* _Your task_: The lines to copy run from the one containing "Click the home icon in top bar" to the very end of the records; give them exactly, and only them, without pictures.

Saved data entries
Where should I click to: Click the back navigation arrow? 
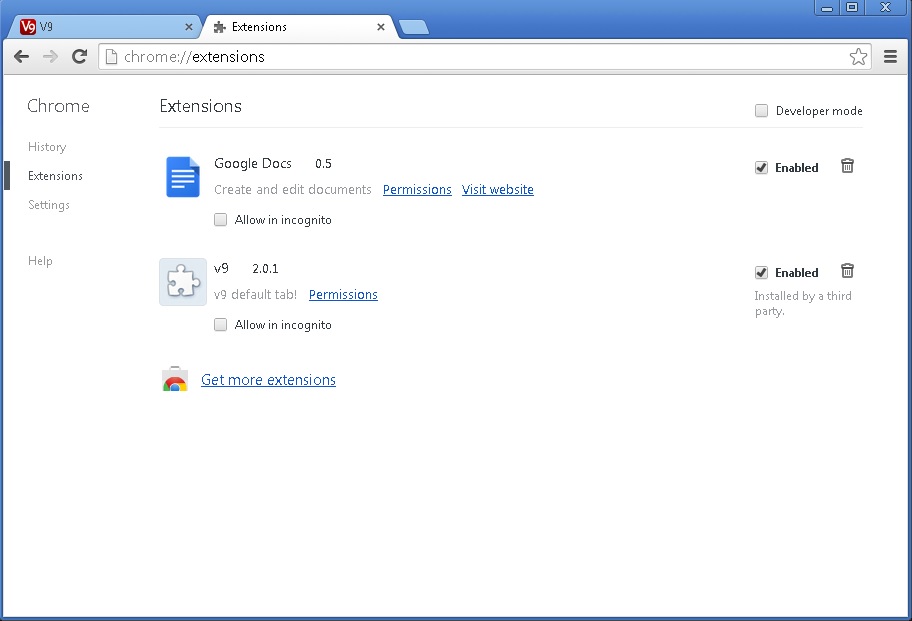(x=21, y=56)
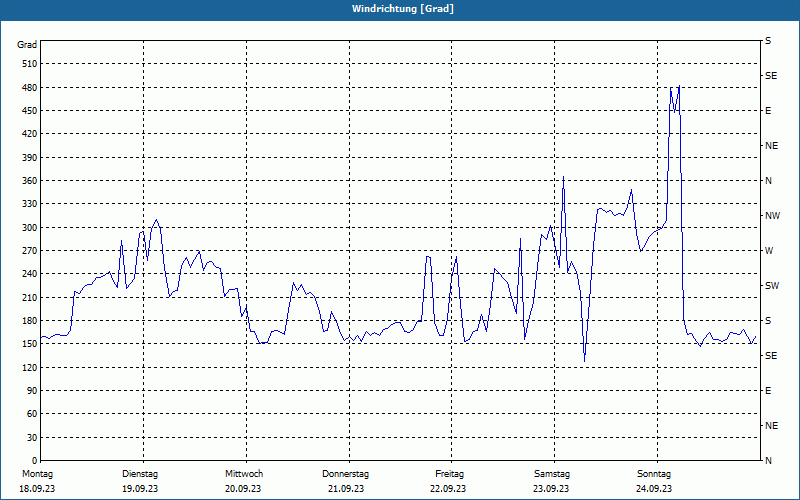
Task: Select the Mittwoch 20.09.23 date label
Action: 243,481
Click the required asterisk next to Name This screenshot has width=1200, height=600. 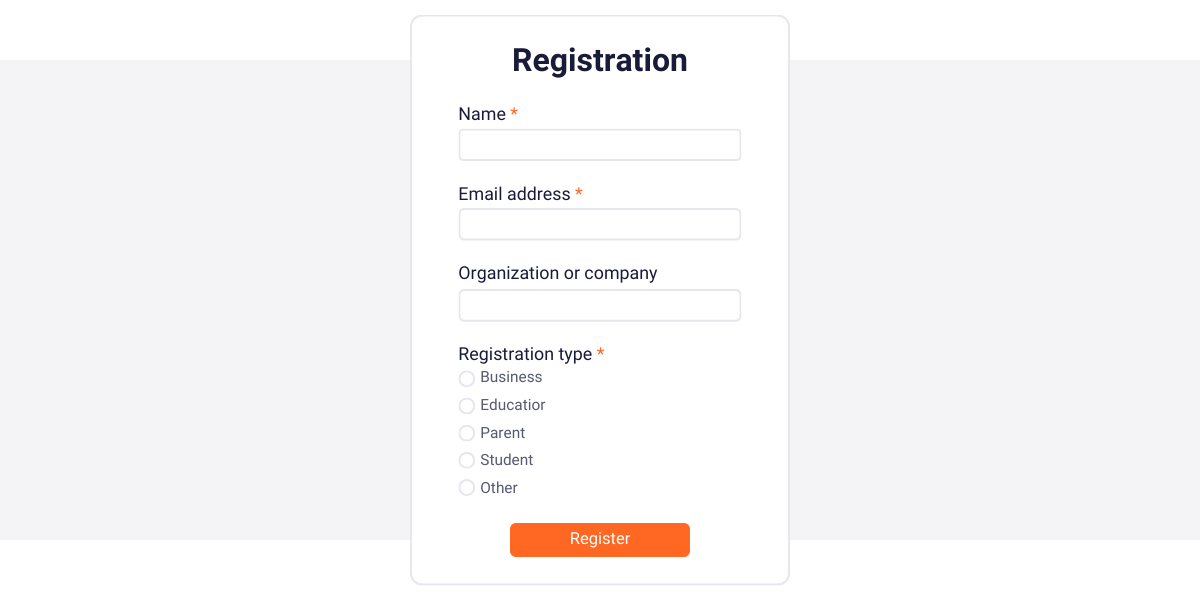coord(513,114)
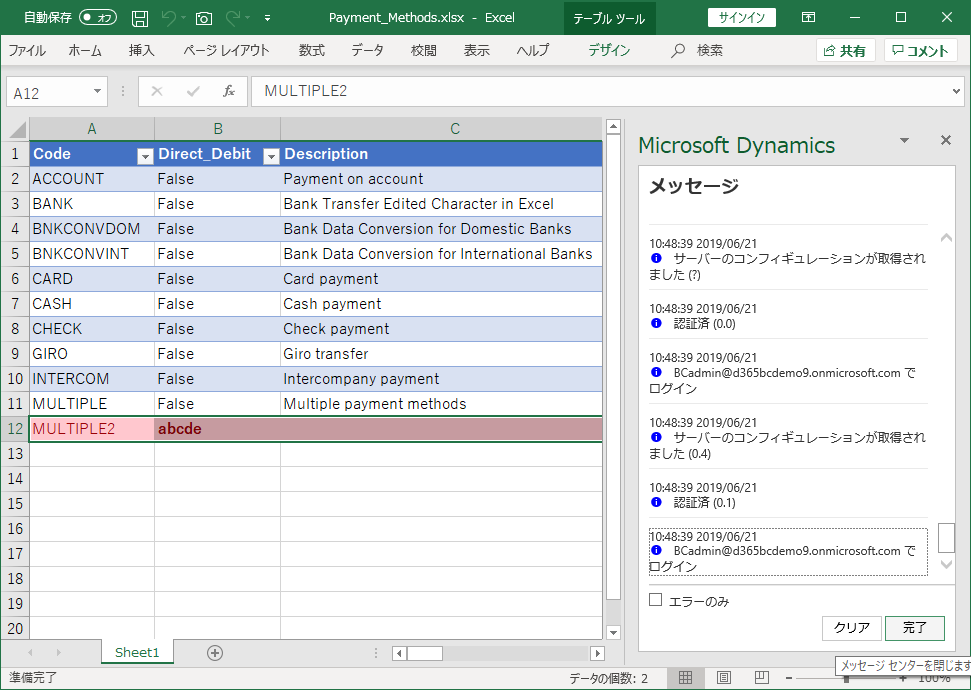Click the horizontal scrollbar right arrow

[x=597, y=653]
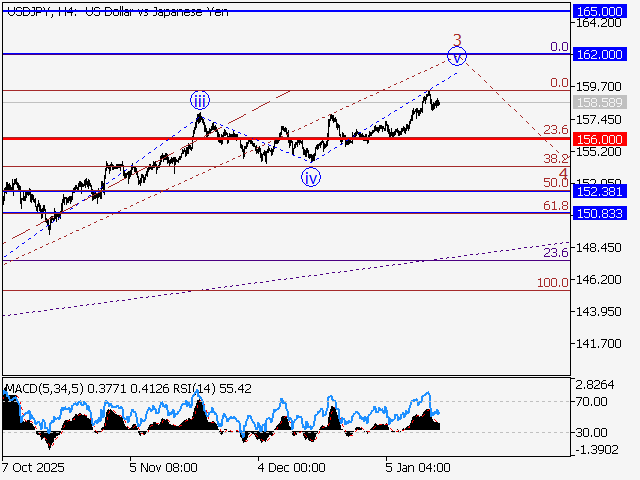The image size is (640, 480).
Task: Click the 4 Dec 00:00 time marker
Action: coord(291,467)
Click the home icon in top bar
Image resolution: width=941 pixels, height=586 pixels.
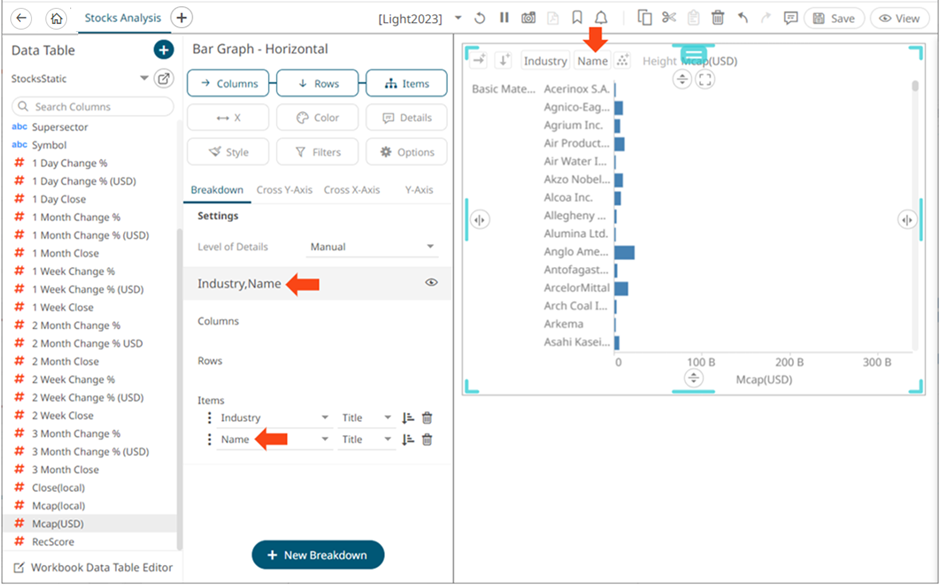pos(57,18)
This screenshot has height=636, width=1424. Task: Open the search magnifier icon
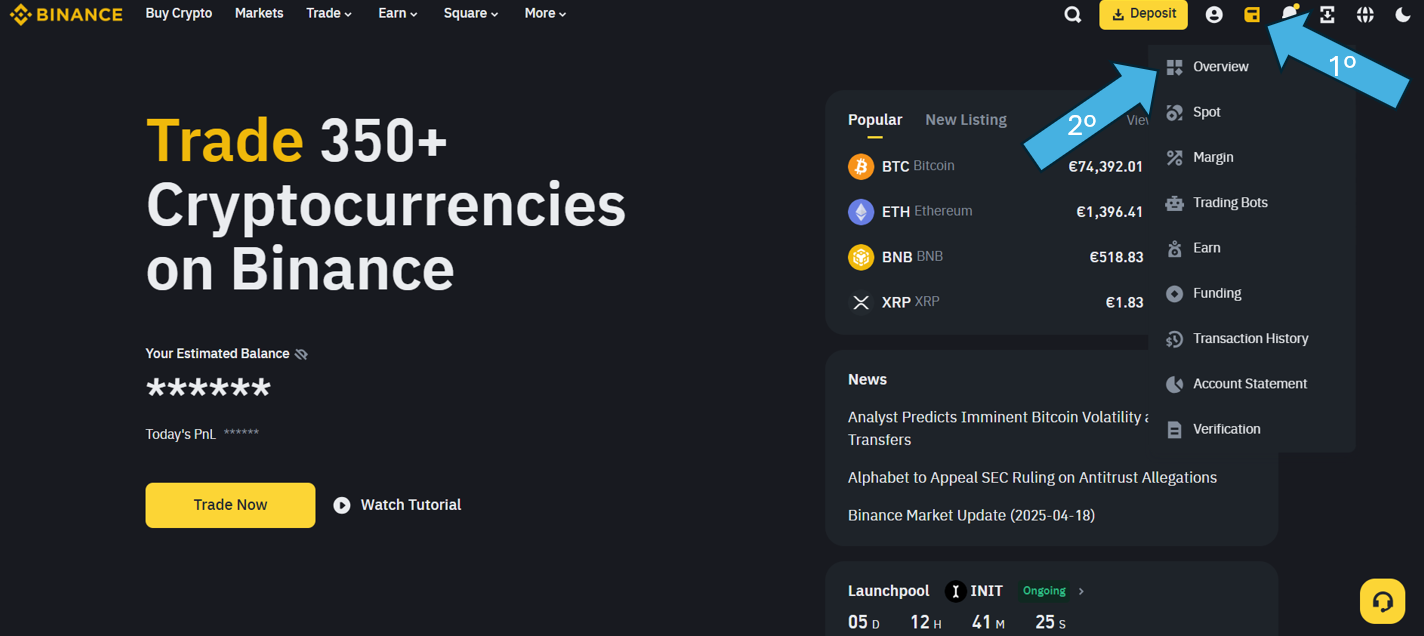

* _Output of the task_:
Click the home icon in top bar
Image resolution: width=941 pixels, height=586 pixels.
pos(57,18)
This screenshot has height=636, width=1424. Task: Open the search magnifier icon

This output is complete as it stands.